Visual Studio 2005 includes the development web server. While this is very useful to do simple stuff and proof of concept work – I see an increasing amount of issues in the ASP.NET newsgroups that all boil down to this statement: “it worked in the dev web server, but not on IIS”.
There are some areas where the VS web server behaves differently than IIS – the issues in the newsgroups are mostly security related, but the VS web server is just not the “the real thing” and IMHO I would never ever develop/test/debug a real project using the VS web server.
Don’t get me wrong – the VS web server is really nice and light-weight and for people running as non-admin it is much easier to work with ASP.NET, but there are certain issues you should be aware of:
- VS web server runs in the security context of the logged on user.

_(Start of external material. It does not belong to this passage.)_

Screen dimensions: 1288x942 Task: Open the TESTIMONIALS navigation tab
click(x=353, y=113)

This is a totally different security context than a IIS service account like NETWORK SERVICE. Combined with the fact, that a lot of devs run as admin – the web application effectively runs with administrative privileges. This means unrestricted access to NTFS files, registry keys, event logs, WMI, key containers, APIs etc..

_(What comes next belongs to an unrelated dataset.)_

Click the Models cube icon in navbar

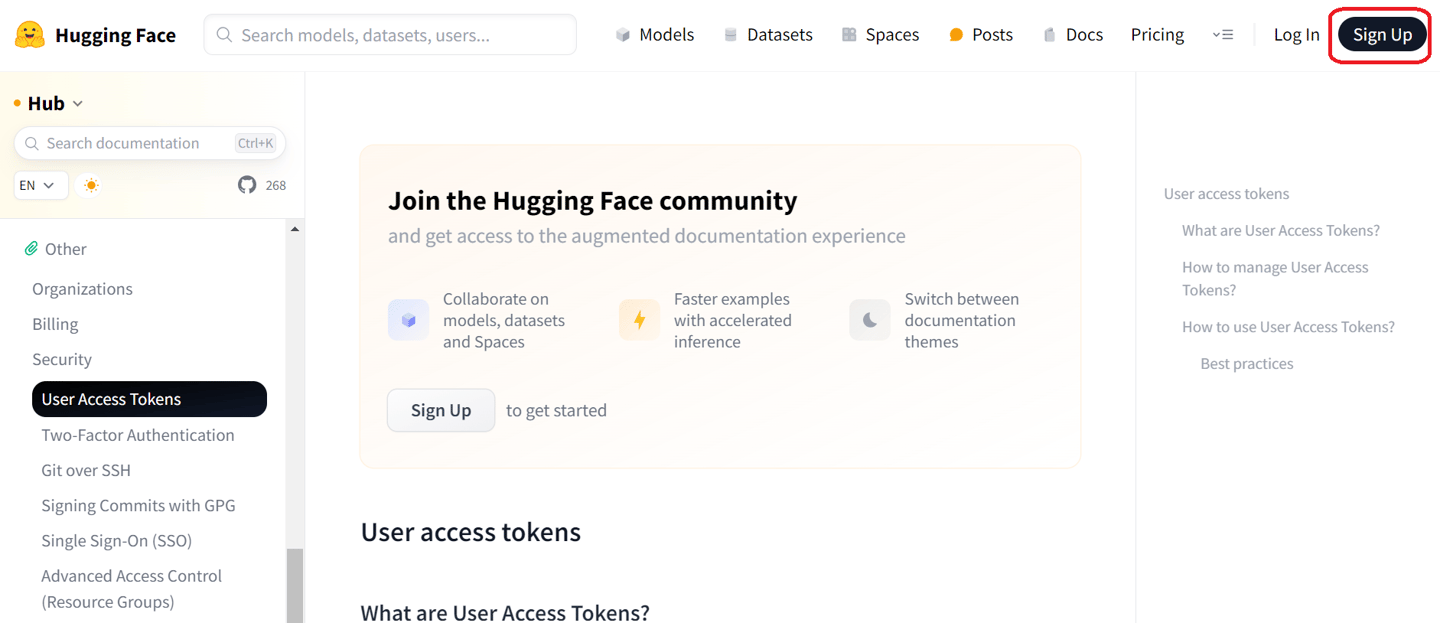[623, 35]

This situation will totally change when the application gets deployed to IIS. A different security context (admin vs. least privilege service account) is used for DACLS checks and integrated authentication, e.g. to a file server or SQL server. Impersonation/Delegation will also behave differently… (and I’ve seen admins “fixing” this problem by running the production app with administrative/SYSTEM rights).

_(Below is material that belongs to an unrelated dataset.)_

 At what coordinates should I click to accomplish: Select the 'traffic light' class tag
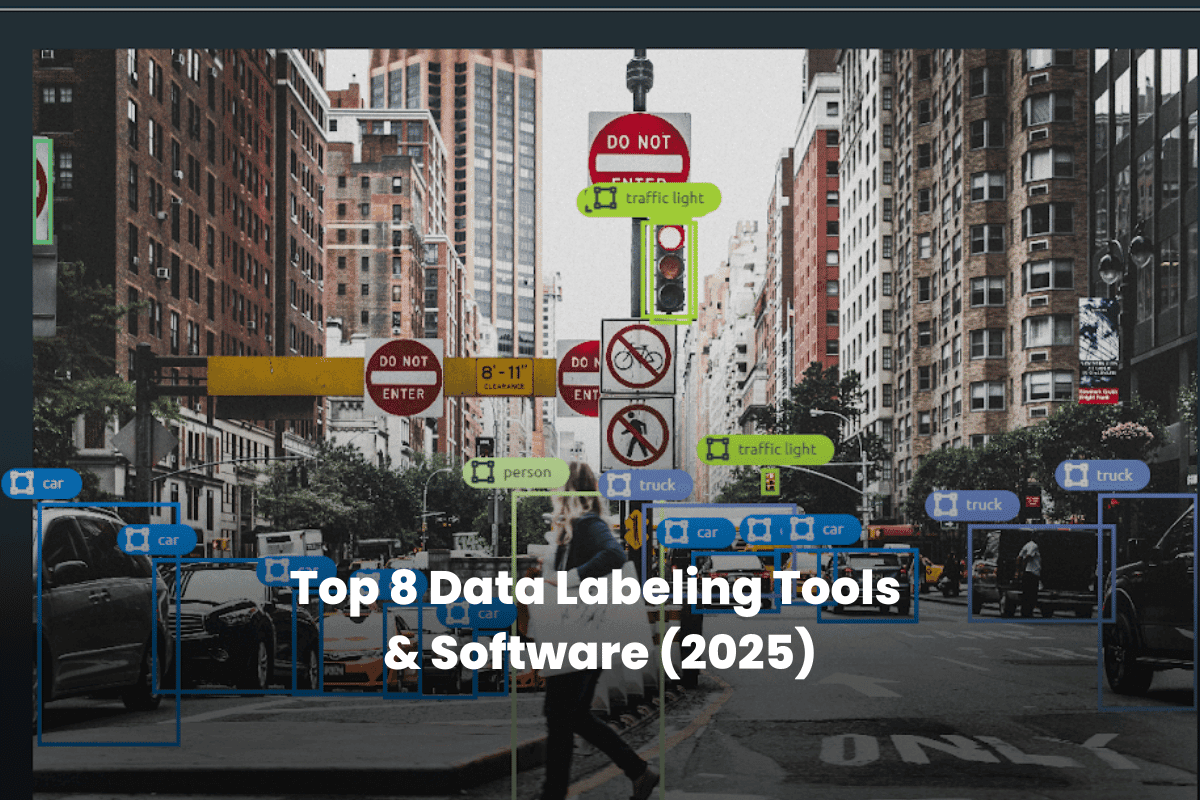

- In VS web server, all incoming requests are mapped to the ASP.NET runtime, this includes static files like .xml and .html etc. This means that these file are protected by ASP.NET URL authorization. IIS behaves totally different here. Only the standard extensions like .aspx, .ashx etc. are mapped to ASP.NET. Static content will be served by IIS directly and will not be routed to ASP.NET authorizaion. You have to manually configure IIS for this scenario. Be aware of this!
Keep this in mind when you start a new project with the VS web server, and IMO – better switch early to IIS for testing.